From Jamaica With Love. Part 3
Despite my speaking issues, within the first couple of months of starting first grade, things were going well, and I was promoted to second grade, and was taking reading classes with the eight-graders. The school was not challenging to me and it became obviously clear that I couldn’t stay. The principal talked to my parents about busing me out to another school, and of course they jumped at the chance. I took the entrance exam, was accepted, and was promptly placed back in first grade. This was the second major decision made in my life, once again without my input. The neighborhood that we lived in was made up of working class while the new school was an hour away on the northern boundary of Chicago, I would be in the minority based on color as well as economics. But it was an incredible opportunity that would help me in the long term. Top high schools avidly recruited from there, it would definitely put me on a college track.

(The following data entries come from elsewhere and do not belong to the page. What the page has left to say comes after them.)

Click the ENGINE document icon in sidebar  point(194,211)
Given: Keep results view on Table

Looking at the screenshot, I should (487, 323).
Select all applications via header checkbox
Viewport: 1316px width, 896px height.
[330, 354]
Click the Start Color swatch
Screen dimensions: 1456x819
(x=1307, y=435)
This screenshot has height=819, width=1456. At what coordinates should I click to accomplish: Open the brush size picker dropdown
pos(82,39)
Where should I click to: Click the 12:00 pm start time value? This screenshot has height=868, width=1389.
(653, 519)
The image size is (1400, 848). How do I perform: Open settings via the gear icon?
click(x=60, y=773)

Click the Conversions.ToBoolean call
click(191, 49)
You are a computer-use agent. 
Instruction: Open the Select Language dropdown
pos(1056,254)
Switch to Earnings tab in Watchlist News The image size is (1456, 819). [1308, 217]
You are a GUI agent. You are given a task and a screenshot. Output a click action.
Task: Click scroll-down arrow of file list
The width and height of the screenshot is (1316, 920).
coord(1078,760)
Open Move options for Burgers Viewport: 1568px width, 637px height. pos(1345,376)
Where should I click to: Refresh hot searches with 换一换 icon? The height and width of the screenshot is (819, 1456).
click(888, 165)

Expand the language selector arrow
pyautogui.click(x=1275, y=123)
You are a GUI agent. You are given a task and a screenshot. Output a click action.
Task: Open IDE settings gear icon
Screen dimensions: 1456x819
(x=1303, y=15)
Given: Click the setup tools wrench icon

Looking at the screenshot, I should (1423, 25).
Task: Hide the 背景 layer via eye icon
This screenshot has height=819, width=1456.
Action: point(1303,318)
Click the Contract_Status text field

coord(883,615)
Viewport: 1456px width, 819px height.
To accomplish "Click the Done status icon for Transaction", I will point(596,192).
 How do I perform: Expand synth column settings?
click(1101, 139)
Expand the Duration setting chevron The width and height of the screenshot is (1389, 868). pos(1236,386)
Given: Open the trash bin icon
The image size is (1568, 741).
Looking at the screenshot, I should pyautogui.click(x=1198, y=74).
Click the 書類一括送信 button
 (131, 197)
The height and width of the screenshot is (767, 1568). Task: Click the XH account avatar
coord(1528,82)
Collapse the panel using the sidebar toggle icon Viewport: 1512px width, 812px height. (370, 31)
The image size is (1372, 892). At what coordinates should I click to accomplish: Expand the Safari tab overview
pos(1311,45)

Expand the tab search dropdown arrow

The kids there might have had way more money than the ones at my last school, but they weren’t any more accepting initially. Although things got better as the years passed, but those early years had a definite lasting effect on me. My voice was like a huge ever-present kick me sign. I was tormented to the point where I just found life easier if I kept my mouth shut. My brother ended up becoming great friends with the very same guys that chased us home that first day, but I was a neighborhood outsider. To be called a brain as an adult would be very flattering, but I assure you it is nothing that a child wants to be referred to as, by the kids in his neighborhood.
Unless it was playing with my brother, I pretty much kept to my self. I spent most of my time reading fantasy novels, the kinds with magic and dragons. I read to the point that my parents would have to make me go outside and play. I had a very vivid imagination as a child and would often picture myself as the protagonist in one of those fantasy novels. I always liked the ones where there was a group of friends who were on some mission to find the long last ‘fill in the blank’. I even had delusions of writing one of those books, until I came to the sad observation that my imagination was light years ahead of my paltry writing abilities. I have always been good at science and reading, but I am math dyslexic and horrible at writing.
That’s pretty much the way that elementary school went for me, trying to blend into walls and keeping my mouth closed. I tried as hard as I could to lose my accent and was more or less successful. But the damage had been done. I would never again truly be comfortable speaking in front of people that I didn’t know well. It’s strange that it affects me to this day; I larger groups I avoid situations that would force me to talk. Around close friends though I talk incessantly and won’t shut up, its really odd. I'm quite jealous of people that automatically smoothly interact with others, my initial interactions fall much more into the awkward.